The state's appeal is sustained, the judgment entered below dismissing the complaints is reversed, and both cases are remanded to the Superior Court for a new trial.

NOTES

[1] Since its enactment in 1971 the Act has been amended three times. Public Laws 1974, ch. 197; P.L.1976, ch. 89; P.L.1977, ch. 116. As the alleged violations occurred prior to these amendments, the parties have stipulated that the 1971 version of the Act should apply. See J. M. Mills, Inc. v. Murphy, 116 R.I. 54, 352 A.2d 661 (1976).

[2] The duties and functions of the Department of Natural Resources have now been transferred to the newly created Department of Environmental Management. General Laws 1956 (1977 Reenactment) § 42-17.1-3, as amended by P.L.1977, ch. 182, § 2.

[3] The two parcels lie south of Highland Street, Cranston, north of Interstate Highway 295, and west of Meshanticut Brook. According to defendant Gaglione, the defendants do not know the precise location of the boundary between the two parcels. Following the lead of the trial court, we shall refer to both parcels as the "subject property."

[4] Gaglione did not file an application until January 25, 1974. The application was inadequate and incomplete for a number of reasons and thus was returned to him. He never returned with a completed application.

[5] A Cranston building contractor placed much of the fill on the subject property at the request of Messrs. Gaglione and Capuano. He estimated that he placed 30,000 cubic yards of fill on the subject property.

[6] Under the 1971 version of the Act, land adjacent to a river or stream which is, on the average, likely to be covered with flood waters once every 50 years is defined as a "flood plain." Flood plains are included within the definition of fresh water wetlands. General Laws 1956, § 2-1-20, as enacted by P.L.1971, ch. 213. The 1974 amendments expanded the definition of fresh water wetlands to encompass flood plains likely to be flooded once every 100 years. General Laws 1956 (1976 Reenactment) § 2-1-20, as amended by P.L.1974, ch. 197, § 2.

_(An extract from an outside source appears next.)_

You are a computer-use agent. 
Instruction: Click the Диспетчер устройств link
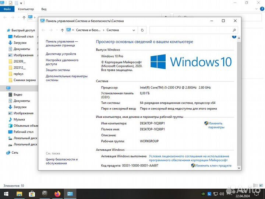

[7] The defendant Capuano rested without submitting any evidence. The defendant Gaglione testified briefly on his own behalf.

[8] The 1974 amendments to the Act included a provision which authorizes the director to designate areas as wetlands areas and to maintain a map survey of the state indicating those areas. General Laws 1956 (1976 Reenactment) § 2-1-20.2, as enacted by P.L.1974, ch. 197, § 1.

[9] A number of jurisdictions have upheld the constitutionality of wetlands regulation even in the absence of provisions calling for compensation. See e. g. Sibson v. State, 115 N.H. 124, 336 A.2d 239 (1975); Just v. Marinette County, 56 Wis. 2d 7, 201 N.W.2d 761 (1972); Maple Leaf Investors, Inc. v. State, 88 Wash.2d 726, 565 P.2d 1162 (1977); Turner v. County of Del Norte, 24 Cal. App. 3d 311, 101 Cal. Rptr. 93 (1972). The theory most often advanced for this result is that prohibitions on the filling of wetlands do not constitute a taking of property for a public benefit, but are a valid exercise of the police power proscribing future activities which would be harmful to the public. See Sibson v. State, 115 N.H. at 130, 336 A.2d at 243; Kusler, Open Space Zoning: Valid Regulation or Invalid Taking, 57 Minn.L.Rev. 1, 21-28 (1972).

[10] It may well be that even if a permit to fill the subject property was denied, the property would have a number of alternative economic uses, such as a game farm, fish hatchery, wildlife sanctuary, plant nursery, or other recreational, agricultural, or arboricultural uses.